* Required action: Please turn everything from the line containing "pixels, height=528 pixels." down to the line containing "coordinates (896, 641)." into a Markdown table with the columns Row and Line, leaving out any blank lines.

* Supplied material:
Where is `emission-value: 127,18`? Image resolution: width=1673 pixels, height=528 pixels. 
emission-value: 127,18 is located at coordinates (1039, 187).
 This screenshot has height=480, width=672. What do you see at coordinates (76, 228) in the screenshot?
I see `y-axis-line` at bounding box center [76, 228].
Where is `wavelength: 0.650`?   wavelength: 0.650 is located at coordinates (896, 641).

* * *

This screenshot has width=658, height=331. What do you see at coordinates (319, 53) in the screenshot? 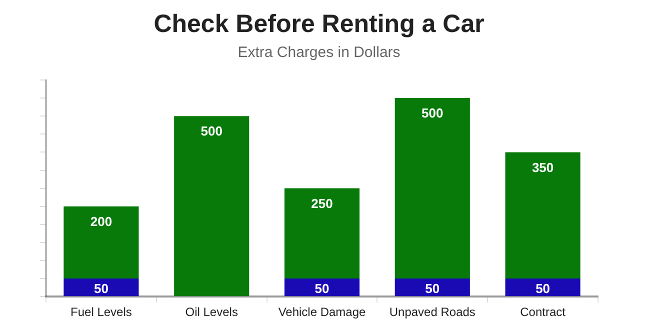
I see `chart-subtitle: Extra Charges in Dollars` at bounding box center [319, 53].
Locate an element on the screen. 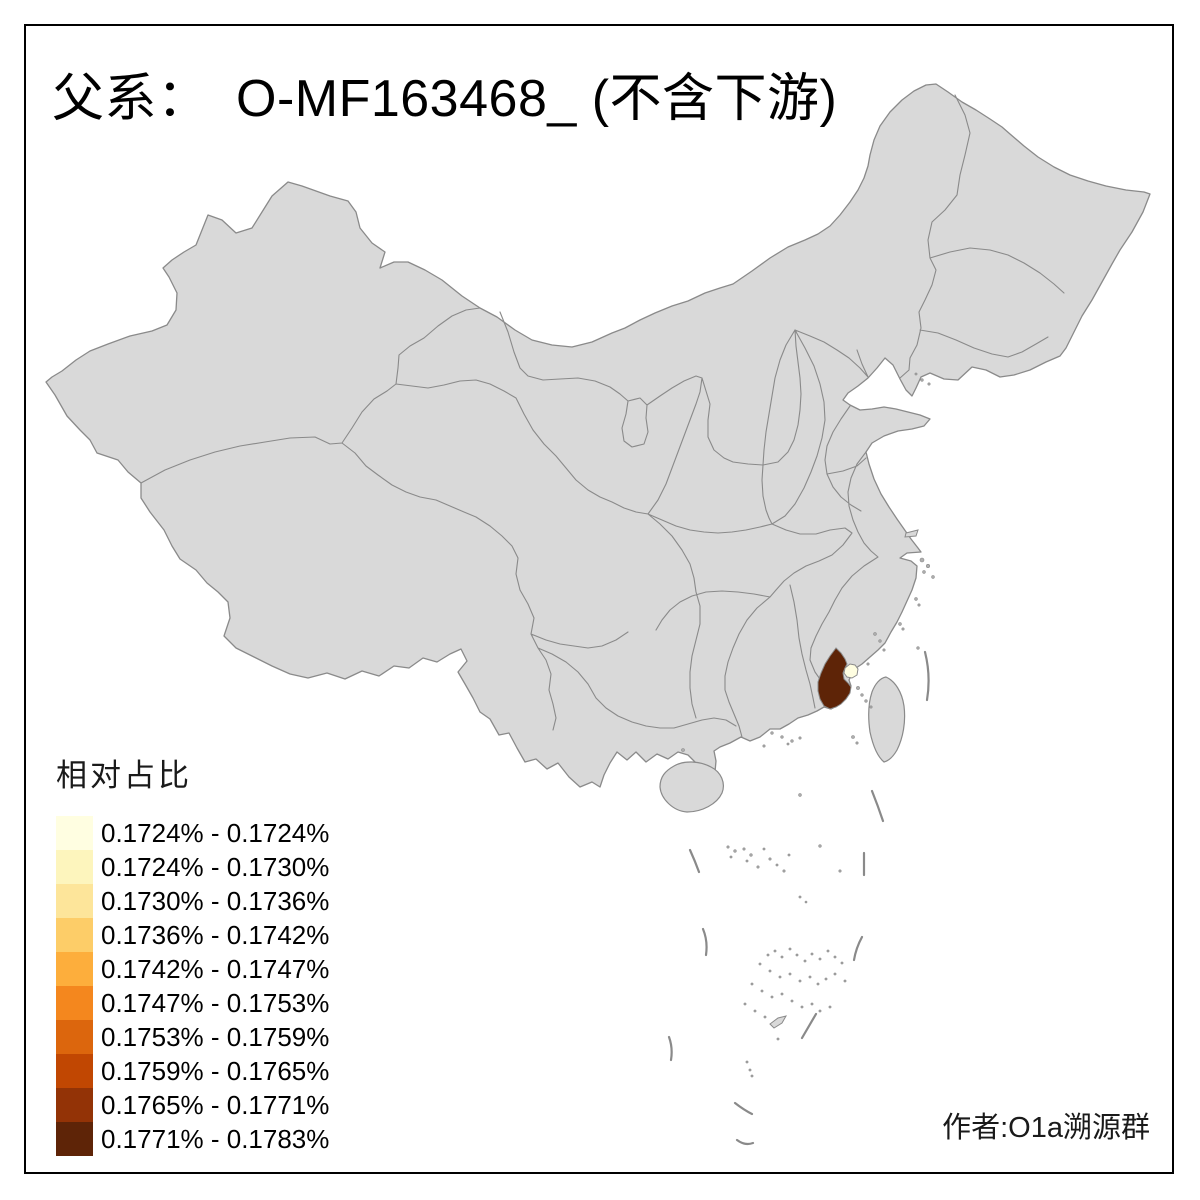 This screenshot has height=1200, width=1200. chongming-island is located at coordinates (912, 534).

* Task answer:
| Row | Line |
|---|---|
| 1 | Where is `emission-value: 127,18`? Image resolution: width=1673 pixels, height=528 pixels.  |
| 2 | emission-value: 127,18 is located at coordinates (1039, 187). |
| 3 |  This screenshot has height=480, width=672. What do you see at coordinates (76, 228) in the screenshot? |
| 4 | I see `y-axis-line` at bounding box center [76, 228]. |
| 5 | Where is `wavelength: 0.650`?   wavelength: 0.650 is located at coordinates (896, 641). |